**WORK REQUIRED**
Copy these records, changing every "notifications" to "alerts" and leaving everything else as it is.

**RAW DATA**
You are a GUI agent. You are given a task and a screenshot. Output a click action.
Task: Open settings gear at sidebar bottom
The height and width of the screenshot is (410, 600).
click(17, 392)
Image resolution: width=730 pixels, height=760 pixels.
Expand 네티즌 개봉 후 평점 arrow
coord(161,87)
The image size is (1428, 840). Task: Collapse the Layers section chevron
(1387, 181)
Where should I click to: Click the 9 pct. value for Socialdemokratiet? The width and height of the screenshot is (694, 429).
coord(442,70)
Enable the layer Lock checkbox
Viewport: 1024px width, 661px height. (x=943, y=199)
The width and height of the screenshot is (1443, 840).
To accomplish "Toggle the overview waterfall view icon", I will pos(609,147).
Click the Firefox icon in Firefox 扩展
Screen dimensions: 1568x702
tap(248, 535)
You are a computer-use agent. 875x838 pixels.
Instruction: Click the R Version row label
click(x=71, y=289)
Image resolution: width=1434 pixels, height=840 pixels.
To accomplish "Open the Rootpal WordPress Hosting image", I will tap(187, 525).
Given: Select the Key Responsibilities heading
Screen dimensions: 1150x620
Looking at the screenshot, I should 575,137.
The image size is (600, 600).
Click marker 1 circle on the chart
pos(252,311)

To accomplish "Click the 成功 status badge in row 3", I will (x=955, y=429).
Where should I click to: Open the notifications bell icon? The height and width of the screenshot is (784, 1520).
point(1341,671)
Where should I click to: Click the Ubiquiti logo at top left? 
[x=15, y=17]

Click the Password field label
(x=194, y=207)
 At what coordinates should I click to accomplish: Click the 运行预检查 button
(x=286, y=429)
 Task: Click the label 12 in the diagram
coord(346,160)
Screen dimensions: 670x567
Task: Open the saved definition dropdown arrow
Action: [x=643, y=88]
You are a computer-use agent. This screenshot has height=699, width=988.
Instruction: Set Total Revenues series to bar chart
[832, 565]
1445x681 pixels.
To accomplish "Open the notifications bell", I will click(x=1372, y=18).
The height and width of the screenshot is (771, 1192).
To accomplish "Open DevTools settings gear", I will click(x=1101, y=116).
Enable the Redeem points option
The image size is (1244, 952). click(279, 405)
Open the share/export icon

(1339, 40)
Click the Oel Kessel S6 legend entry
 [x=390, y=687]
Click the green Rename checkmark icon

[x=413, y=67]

**EXERCISE ANSWER**
You are a GUI agent. You are given a task and a screenshot. Output a click action.
Task: Open settings gear at sidebar bottom
The height and width of the screenshot is (410, 600).
click(17, 392)
Image resolution: width=730 pixels, height=760 pixels.
Expand 네티즌 개봉 후 평점 arrow
coord(161,87)
The image size is (1428, 840). Task: Collapse the Layers section chevron
(1387, 181)
Where should I click to: Click the 9 pct. value for Socialdemokratiet? The width and height of the screenshot is (694, 429).
coord(442,70)
Enable the layer Lock checkbox
Viewport: 1024px width, 661px height. (x=943, y=199)
The width and height of the screenshot is (1443, 840).
To accomplish "Toggle the overview waterfall view icon", I will pos(609,147).
Click the Firefox icon in Firefox 扩展
Screen dimensions: 1568x702
tap(248, 535)
You are a computer-use agent. 875x838 pixels.
Instruction: Click the R Version row label
click(x=71, y=289)
Image resolution: width=1434 pixels, height=840 pixels.
To accomplish "Open the Rootpal WordPress Hosting image", I will tap(187, 525).
Given: Select the Key Responsibilities heading
Screen dimensions: 1150x620
Looking at the screenshot, I should 575,137.
The image size is (600, 600).
Click marker 1 circle on the chart
pos(252,311)

To accomplish "Click the 成功 status badge in row 3", I will (x=955, y=429).
Where should I click to: Open the alerts bell icon? The height and width of the screenshot is (784, 1520).
point(1341,671)
Where should I click to: Click the Ubiquiti logo at top left? 
[x=15, y=17]

Click the Password field label
(x=194, y=207)
 At what coordinates should I click to accomplish: Click the 运行预检查 button
(x=286, y=429)
 Task: Click the label 12 in the diagram
coord(346,160)
Screen dimensions: 670x567
Task: Open the saved definition dropdown arrow
Action: [x=643, y=88]
You are a computer-use agent. This screenshot has height=699, width=988.
Instruction: Set Total Revenues series to bar chart
[832, 565]
1445x681 pixels.
To accomplish "Open the alerts bell", I will click(x=1372, y=18).
The height and width of the screenshot is (771, 1192).
To accomplish "Open DevTools settings gear", I will click(x=1101, y=116).
Enable the Redeem points option
The image size is (1244, 952). click(279, 405)
Open the share/export icon

(1339, 40)
Click the Oel Kessel S6 legend entry
 [x=390, y=687]
Click the green Rename checkmark icon

[x=413, y=67]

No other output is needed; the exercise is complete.